Gastric cancer cells leaving the primary tumour are exposed to low oxygen levels in the peritoneal cavity; however, peritoneal metastatic phenotypes of hypoxic cancer cells remain unclear. We used 6 gastric cancer cell lines, including 3 diffuse-type gastric cancer (DGC) and 3 non-DGC cell lines. Using adhesion assay, we examined the effect of hypoxic conditions on their ability to adhere to peritoneal components. The expression level of transforming growth factor-beta (TGF-beta) and integrins mRNA of cancer cells was examined using reverse transcriptase-polymerase chain reaction. We further examined the effect of anti-integrin neutralising antibodies and a TGF-beta receptor inhibitor on the adhesion ability of hypoxic cancer cells.

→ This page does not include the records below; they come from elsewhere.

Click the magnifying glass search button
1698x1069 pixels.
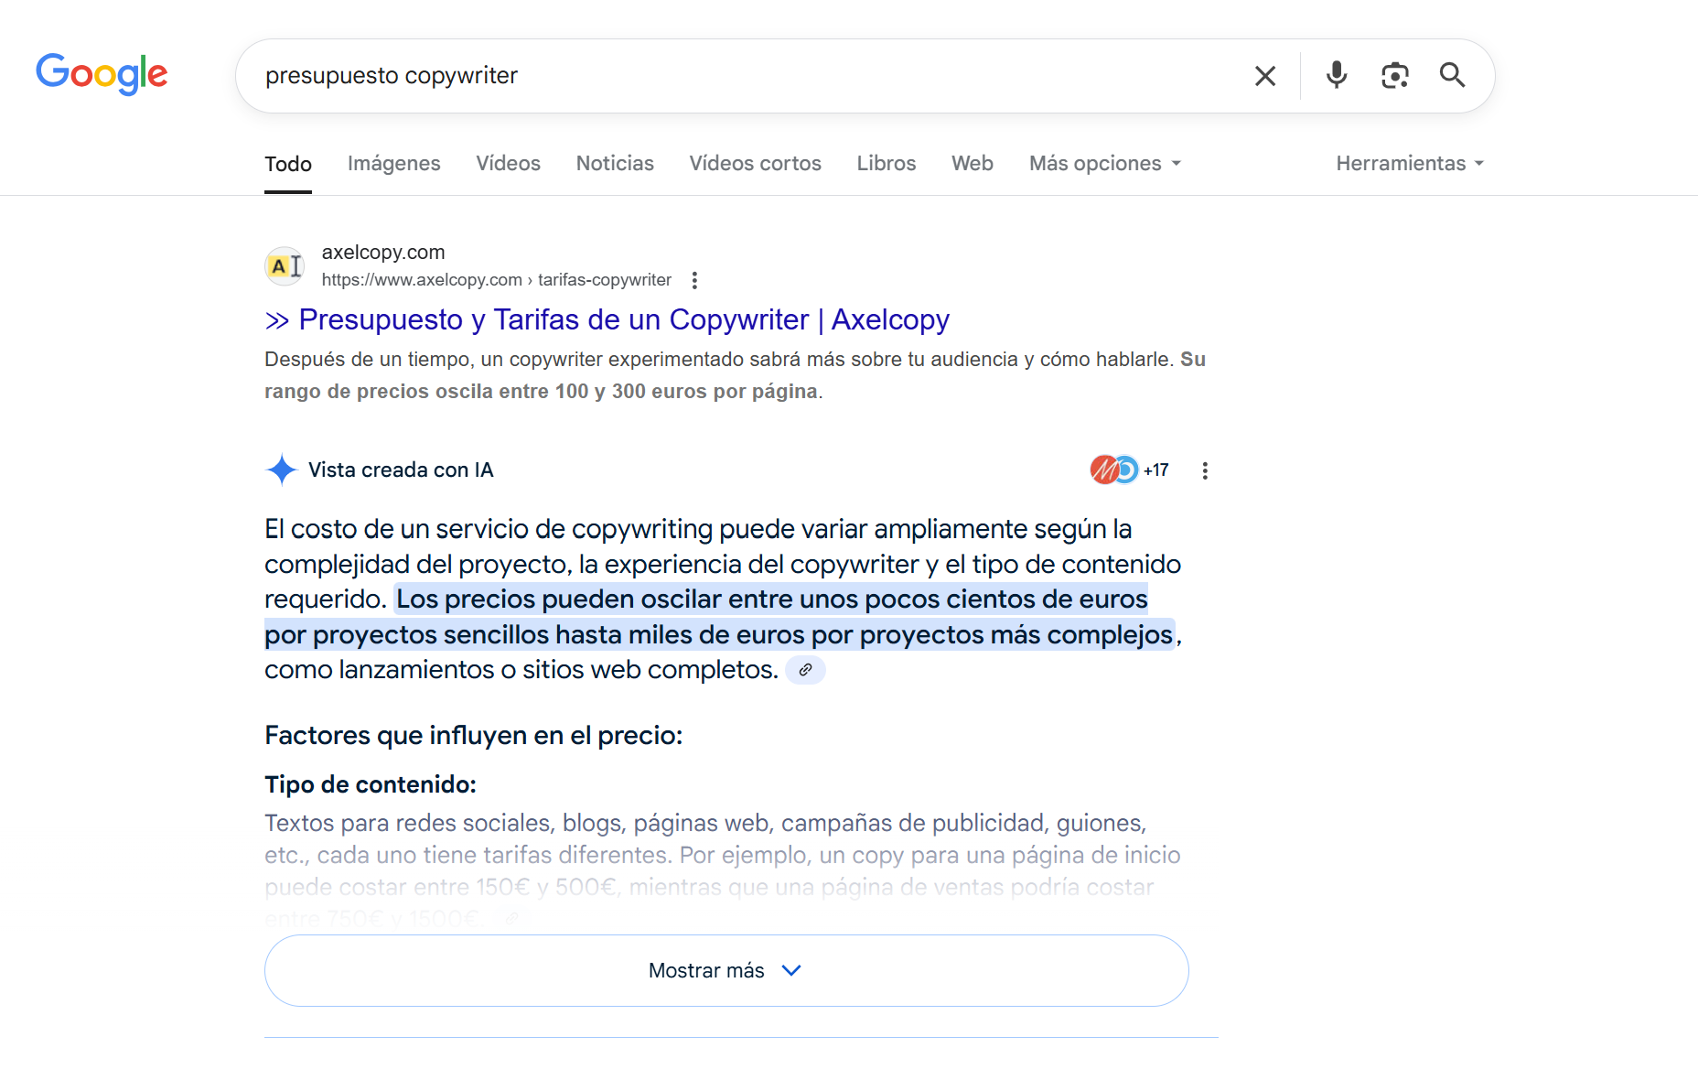(1452, 75)
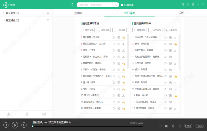The width and height of the screenshot is (207, 131).
Task: Collapse the 默认列表 playlist
Action: (x=4, y=13)
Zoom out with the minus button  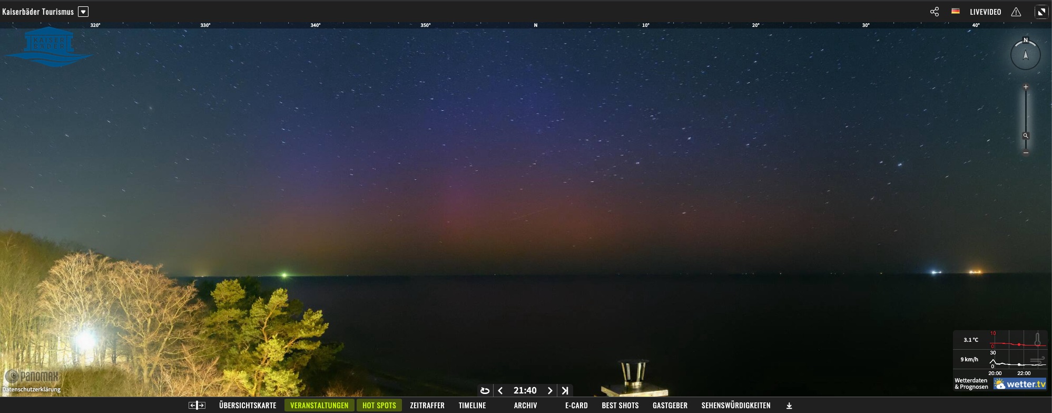click(x=1025, y=153)
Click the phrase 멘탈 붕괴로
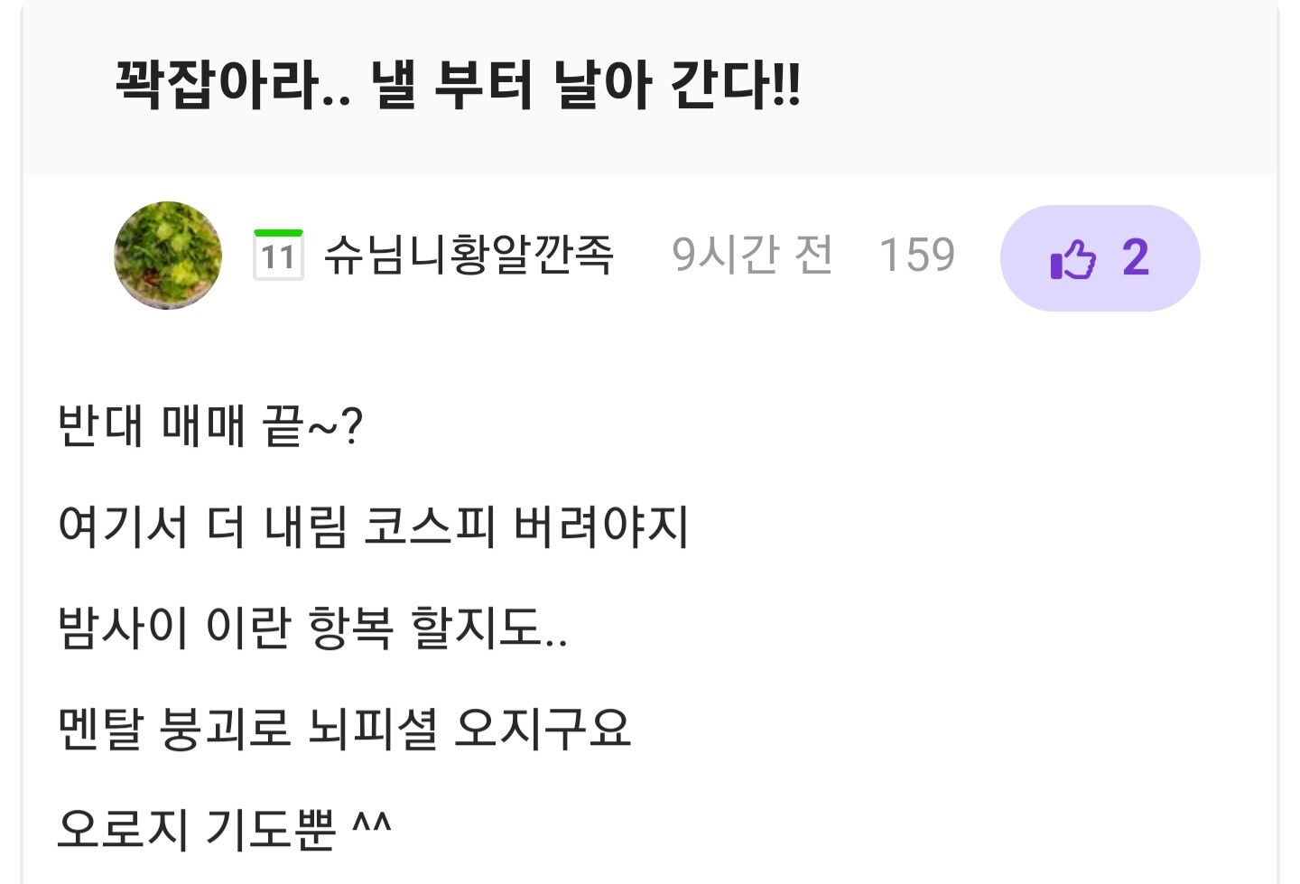 [x=174, y=729]
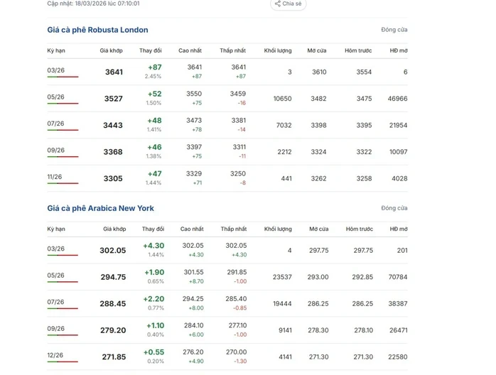Click the Chia sẻ share button
The image size is (496, 375).
pyautogui.click(x=289, y=4)
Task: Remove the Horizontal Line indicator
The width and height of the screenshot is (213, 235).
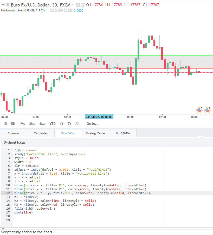Action: (70, 10)
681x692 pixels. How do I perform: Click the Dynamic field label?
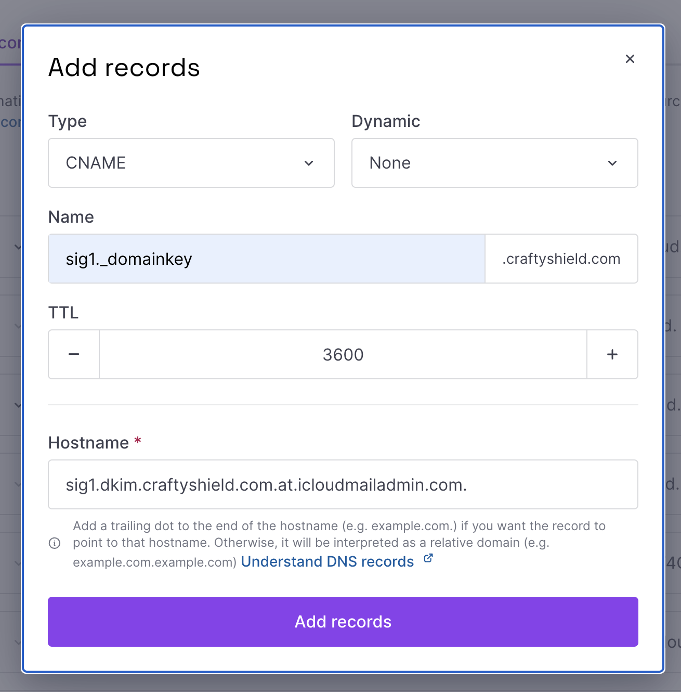(x=386, y=121)
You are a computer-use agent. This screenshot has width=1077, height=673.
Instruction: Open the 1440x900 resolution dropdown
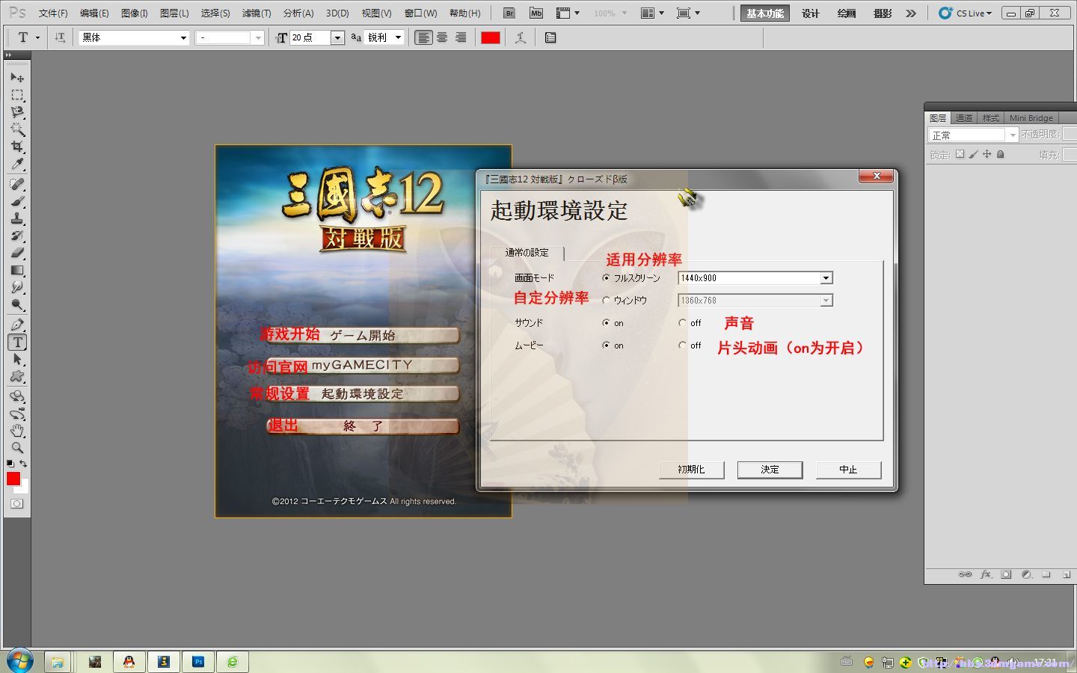tap(826, 277)
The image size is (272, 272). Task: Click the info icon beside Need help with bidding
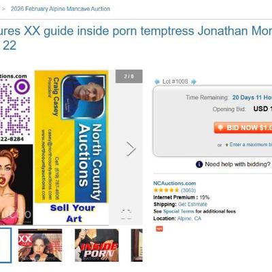pos(199,165)
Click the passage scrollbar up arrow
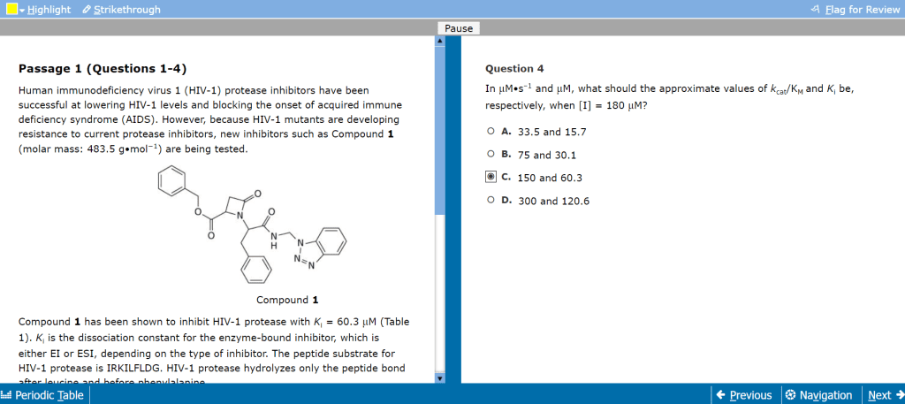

The binding ability of DGC cells was higher than that of non-DGC cells; it was significantly increased by hypoxic (1% O2) conditions compared to normoxic (21% O2) conditions. In contrast, no remarkable change in adhesion ability was observed in the non-DGC cells under normoxic and hypoxic conditions. Integrins and TGF-beta expression of hypoxic DGC cells was significantly higher than that of normoxic cells. TGF-beta increased the adhesion ability and alpha2-, alpha3- and alpha5-integrin expression of hypoxic DGC cells, whereas the TGF-beta receptor inhibitor decreased them. Neutralising antibodies against alpha2-, alpha3- and alpha5-integrin inhibited the adhesion ability of DGC cells. These findings suggested that hypoxic conditions promote the adhesion of DGC cells to the peritoneum. The upregulation of alpha2-, alpha3- and alpha5-integrin by TGF-beta under hypoxic conditions may be one of the mechanisms responsible for the high metastatic potential of hypoxic DGC cells to the peritoneum.